Use the DMI Suite to create an abstraction of sources, data sets and target systems along with jobs and processes for importing, exporting, disaster recovery and processing.
Designing workflows of various types of actions including Java, Apache Hive, Apache Pig, Apache Spark, Hadoop distributed file system (HDFS) operations, along with SSH, shell, and email.

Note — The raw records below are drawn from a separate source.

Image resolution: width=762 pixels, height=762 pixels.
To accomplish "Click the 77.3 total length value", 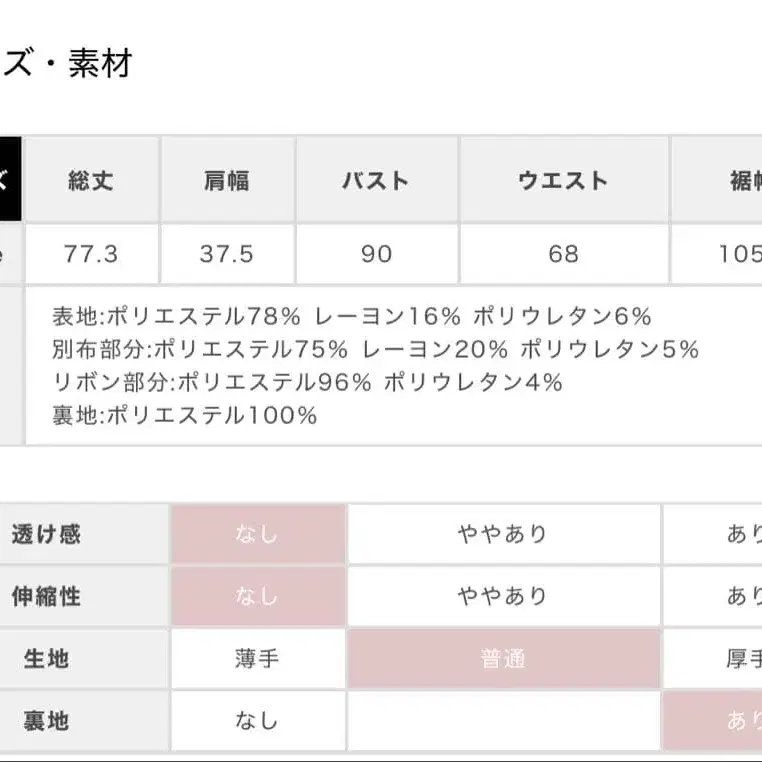I will click(x=91, y=254).
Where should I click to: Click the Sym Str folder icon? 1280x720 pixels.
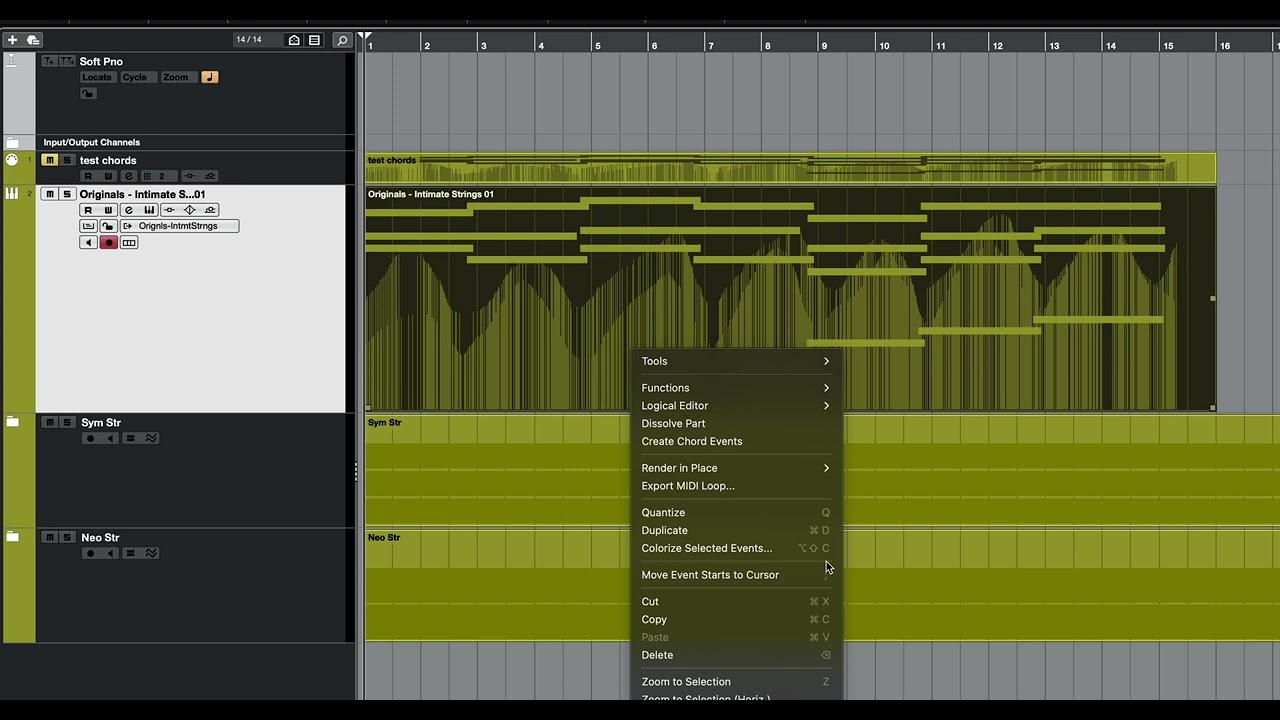pos(13,423)
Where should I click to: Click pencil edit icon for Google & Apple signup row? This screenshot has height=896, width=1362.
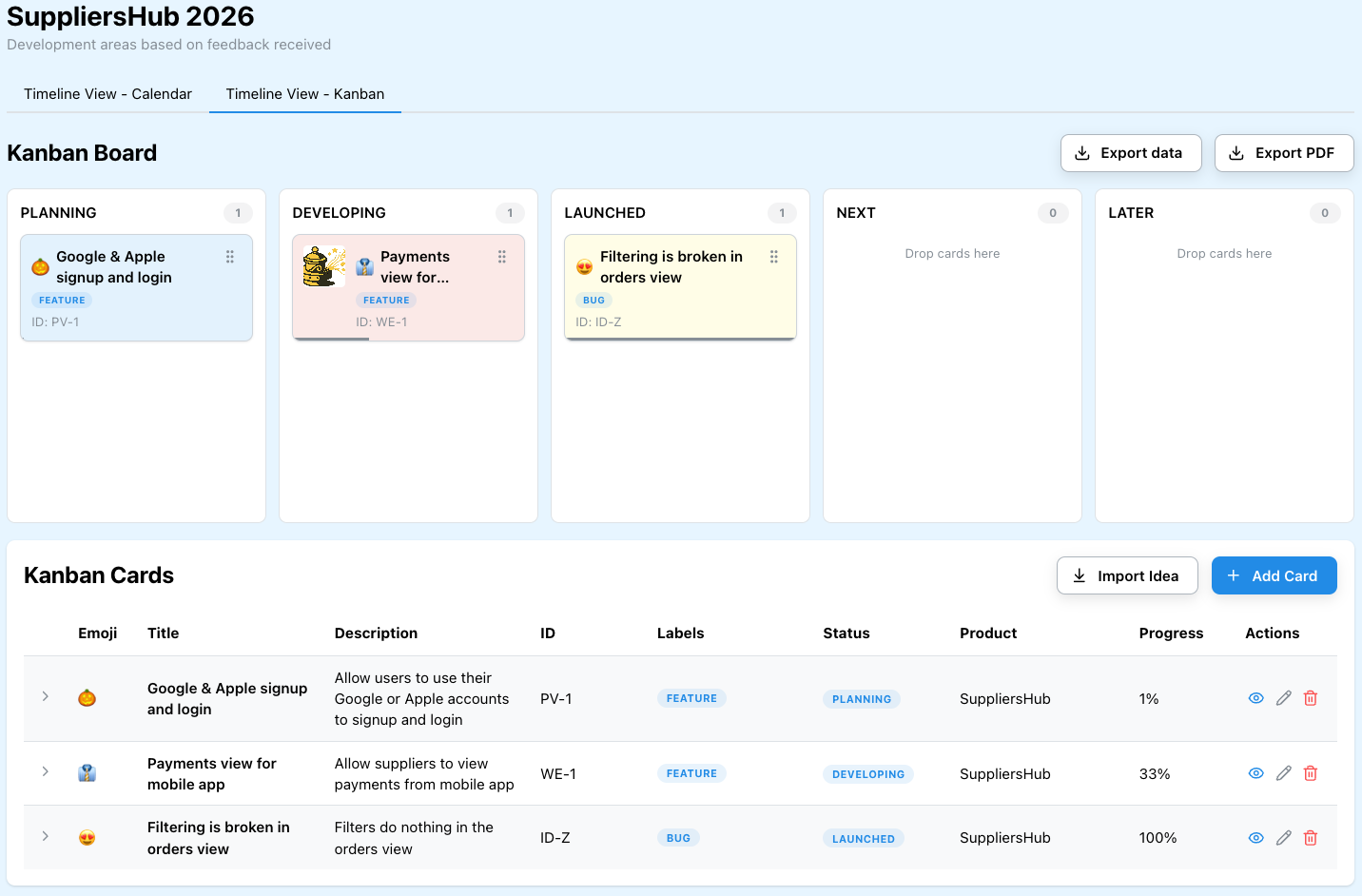[x=1283, y=698]
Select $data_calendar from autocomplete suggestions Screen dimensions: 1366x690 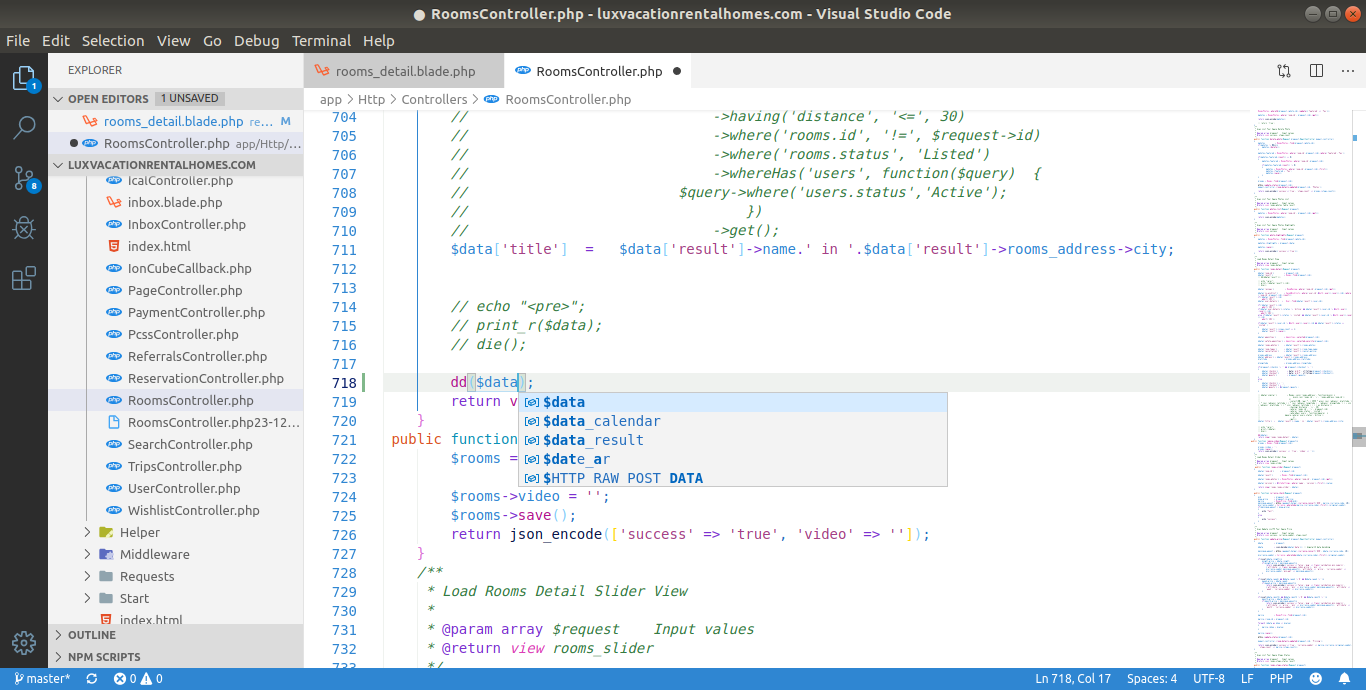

The collection, aggregation, and movement of streaming data, such as log events.
Data Movement Components
The HDP Data Movement and Integration Suite (DMI Suite) leverages the following Apache projects:
- Apache Falcon
Management and abstraction layer to simplify and manage data movement in Hadoop
- Apache Oozie
Enterprise workflow operations
- Apache Sqoop
Bulk data transfers between Hadoop and RDBMS systems
- Apache Flume
Distributed, reliable service for collecting, aggregating, and moving large amounts of streaming data
In addition, the DMI Suite integrates other Apache APIs to simplify creation of complex processes, validate user input, and provide integrated management and monitoring.
Beyond the underlying components, the DMI Suite provides powerful user interfaces that simplify and streamline creation and management of complex processes.